The Lecture concluded with a lively Q&A session, one of which was: “ Is it possible to defeat the far right extremism rising around the world without anti-capitalist measures?” Davis responded with a terse but unequivocal, “No!”

After 19 consecutive years at Florida International University (FIU), the Eric Williams Memorial Lecture, in its new home at the John L. Warfield Center for African and African American Studies at the University of Texas, Austin (UT), honors the distinguished Caribbean statesman, consummate academic, internationally-celebrated historian, and author of several books. His 1944 trailblazing study Capitalism and Slavery, popularly referred to as The Williams Thesis (which Professor Davis held in the highest esteem), arguably re-framed the historiography of the British Transatlantic Slave Trade and established the contribution of Caribbean slavery to the development of both Britain and America. The book has been translated into nine languages, including Russian, Chinese, Japanese, Turkish and Korean. The tenth, Dutch, is in process. Thus, it continues to generate and innovate today's ongoing debate about slavery and abolition, and remains “years ahead of its time…this profound critique is still the foundation for studies of imperialism and economic development,” according to the New York Times. Last year, almost 80 years after it was first published in the US, the book registered at #5 on the UK Sunday Times Bestseller List (non-fiction). Eric Williams was also the first Prime Minister of Trinidad and Tobago and Head of Government for a quarter of a century until his death in 1981. He led the country to Independence from Britain in 1962 and onto Republicanism in 1976.
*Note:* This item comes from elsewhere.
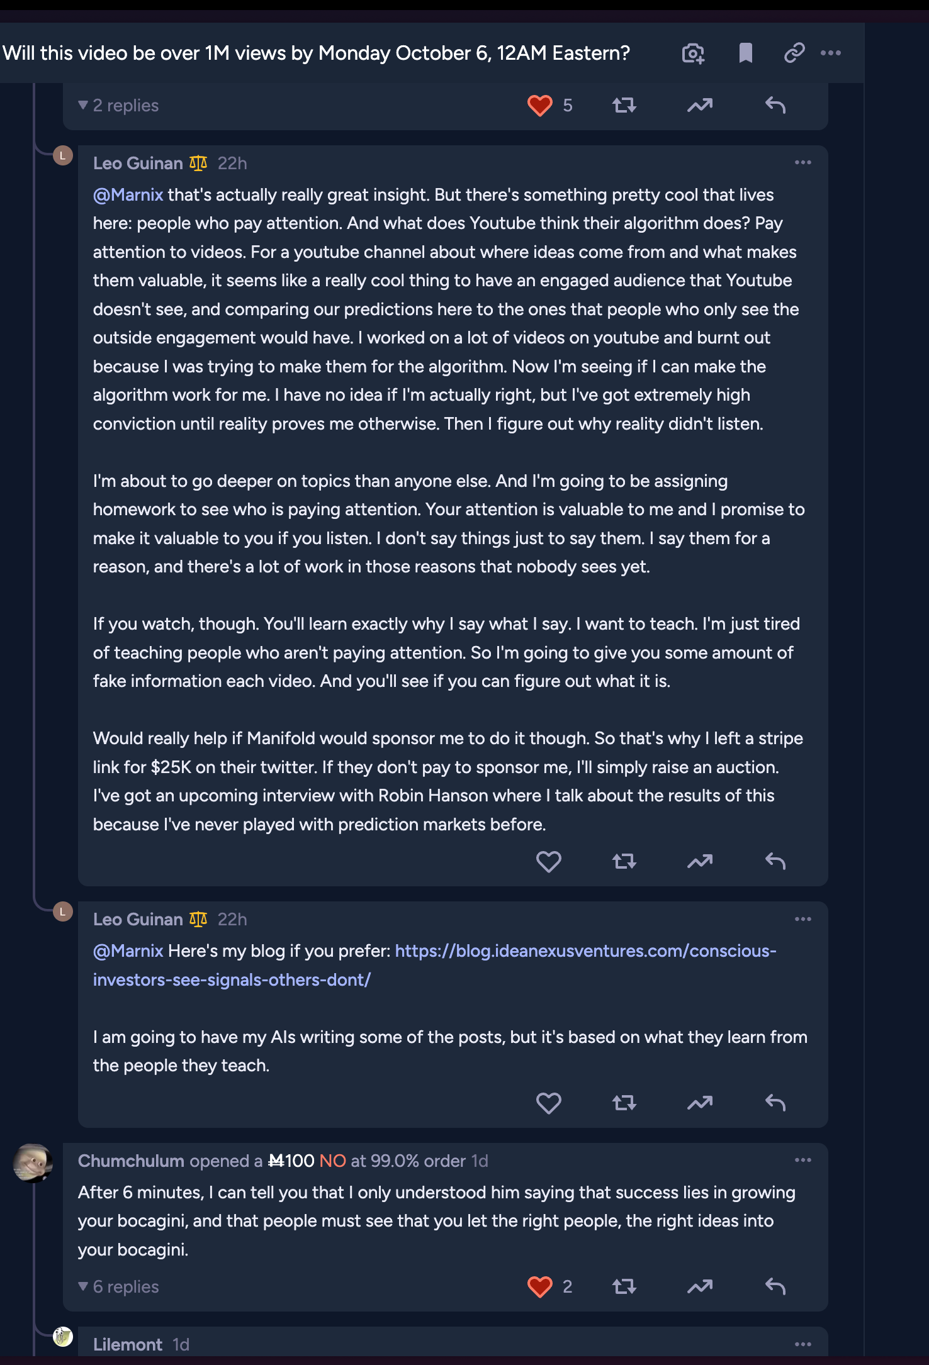Reply to Leo Guinan's blog comment

tap(775, 1103)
Among prior Eric Williams Memorial Lecture speakers have been: the late John Hope Franklin, one of America’s premier historians of the African-American experience; Kenneth Kaunda, President of the Republic of Zambia; Cynthia Pratt, Deputy Prime Minister of the Bahamas; Mia Mottley, Attorney General of Barbados; Beverly Anderson-Manley, former First Lady of Jamaica; Portia Simpson Miller, Prime Minister of Jamaica; Hon. Kenny Anthony, Prime Minister of Saint Lucia; Hon. Ralph Gonsalves, Prime Minister of Saint Vincent and The Grenadines; and prize-winning Haitian author Edwige Danticat.

The Lecture, which seeks to provide an intellectual forum for the examination of pertinent issues in Caribbean and African Diaspora history and politics, is co-sponsored in part by UT’s Center for Women’s and Gender Studies; Dr. & Mrs. Leroy Lashley; and Jerry Nagee. It is also supported by The Eric Williams Memorial Collection Research Library, Archives & Museum at the University of the West Indies (UWI, Trinidad and Tobago), which was inaugurated by former US Secretary of State, Colin L. Powell in 1998. It was named to UNESCO’s prestigious Memory of the World Register in 1999.